A fixing device 19 serving as a fixing unit fixes the toner image by applying heat and pressure to the image formed on the recording material, and includes a fixing belt (not shown) and an elastic pressure roller (not shown). The elastic pressure roller forms a fixing nip portion having a predetermined width by applying a predetermined press-contact force to a belt guide member (not shown) across the fixing belt. In a state in which the fixing nip portion is subjected to temperature control after rising to a predetermined temperature, the recording material P on which an unfixed toner image is formed is conveyed from the image forming portion to be introduced between the fixing belt and the elastic pressure roller in the fixing nip portion with the image surface facing downward, that is, being opposed to a surface of the fixing belt. In the fixing nip portion, with the image surface in close contact with an outer surface of the fixing belt, the recording material P is subjected to nip conveyance through the fixing nip portion together with the fixing belt. In the course in which the recording material P is nipped and conveyed through the fixing nip portion together with the fixing belt, the recording material is heated by the fixing belt, and the unfixed toner image thereon is heated and fixed. The recording material P that has been fixed is delivered to a delivery tray 36.

(System Configuration of Image Forming Apparatus)

FIG. 2 is a block diagram for illustrating an overall system configuration of the image forming apparatus. A controller portion 201 can mutually communicate to/from a host computer 200 and an engine control portion 202. The controller portion 201 receives image information and a print command from the host computer 200, and analyzes the received image information to convert the image information into bit data. Then, the controller portion 201 transmits a print booking command, a print start command, and a video signal to a CPU 211 and an image processing GA 212 via a video interface portion 210 for each recording material.
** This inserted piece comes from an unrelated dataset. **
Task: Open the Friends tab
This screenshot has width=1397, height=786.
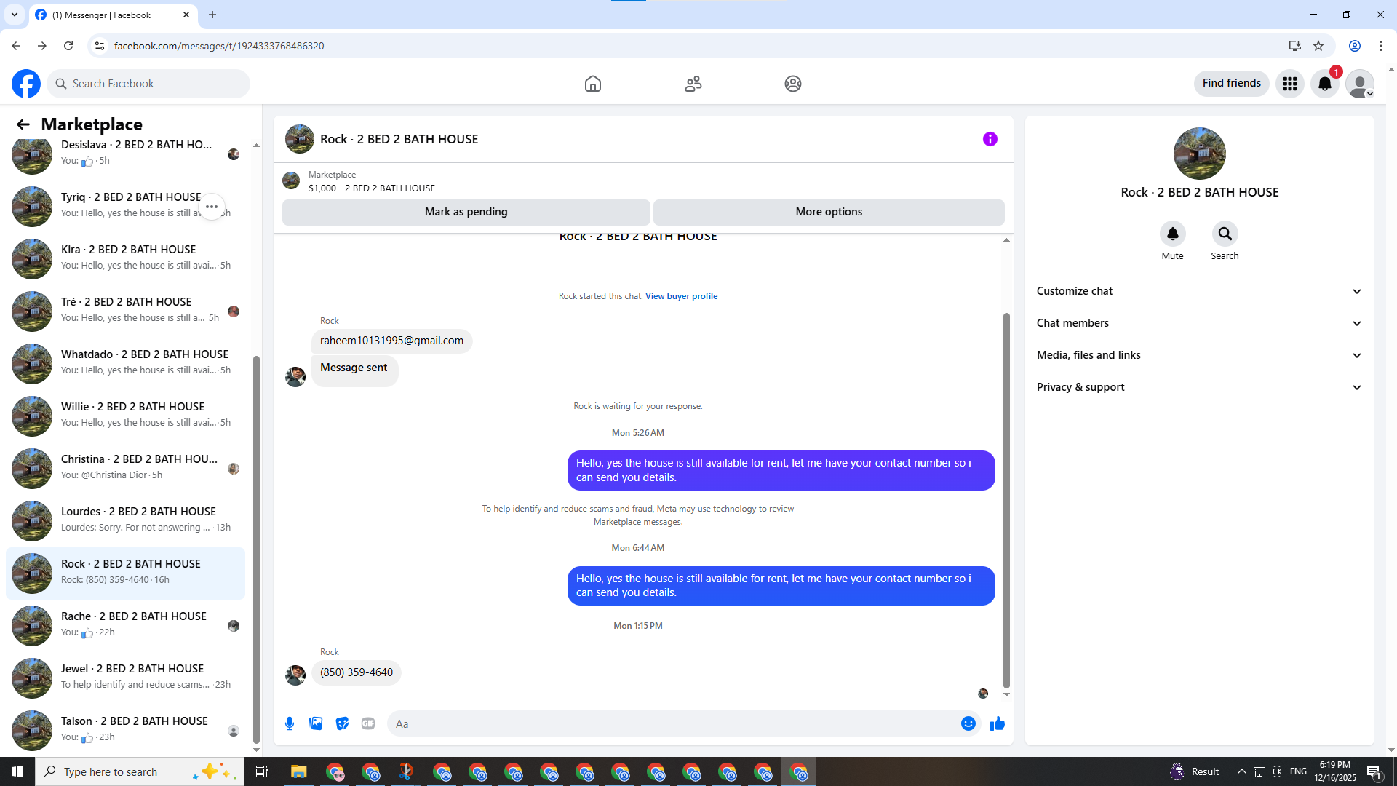Action: [x=693, y=84]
The controller portion 201 transmits the print booking command to the CPU 211 via the video interface portion 210 in response to the print command received from the host computer 200, and at a timing at which a printable state is reached, transmits the print start command to the CPU 211. The CPU 211 prepares to execute printing in an order in which the print booking commands are received from the controller portion 201, and waits for the print start command to be received from the controller portion 201. When receiving the print start command, the CPU 211 instructs the respective control portions (image control portion 213, fixing control portion 214, and sheet conveyance portion 215) to start the printing operation based on information on the print booking command.

When the instruction to start the printing operation has been received, the image control portion 213 starts to prepare for image formation. When notified from the image control portion 213 that the image formation is ready, the CPU 211 outputs a /TOP signal, which serves as a reference timing to output the video signal, to the controller portion 201. When receiving the /TOP signal from the CPU 211, the controller portion 201 outputs the video signal by using the /TOP signal as a reference. When receiving the video signal from the controller portion 201, the image processing GA 212 transmits image formation data to the image control portion 213. The image control portion 213 forms an image based on the image formation data received from the image processing GA 212.

When the instruction to start the printing operation has been received, the sheet conveyance portion 215 starts a sheet feeding operation. A conveyance control portion 221 of the sheet conveyance portion 215 rotates a stepping motor 223 via a conveyance motor driver IC 222. The conveyance control portion 221 instructs a sheet feeding pickup solenoid 224 to start driving (indicated in the figure as “drive instruction”) at a timing at which the sheet is picked up, and rotates the cassette pickup roller 17. The conveyance control portion 221 detects the position of the recording material based on output results from the pre-registration sensor 35a and the registration sensor 35b (indicated in the figure as “sensor ON/OFF”), and conveys the recording material to the secondary transfer position while carrying out the conveyance speed control.

When the instruction to start the printing operation has been received, the fixing control portion 214 starts to prepare for fixation. The fixing control portion 214 starts controlling the temperature based on the information of the print booking command in synchronization with the conveyance of the recording material subjected to the secondary transfer. The fixing control portion 214 fixes the image to the recording material, and conveys the recording material to an outside of the apparatus.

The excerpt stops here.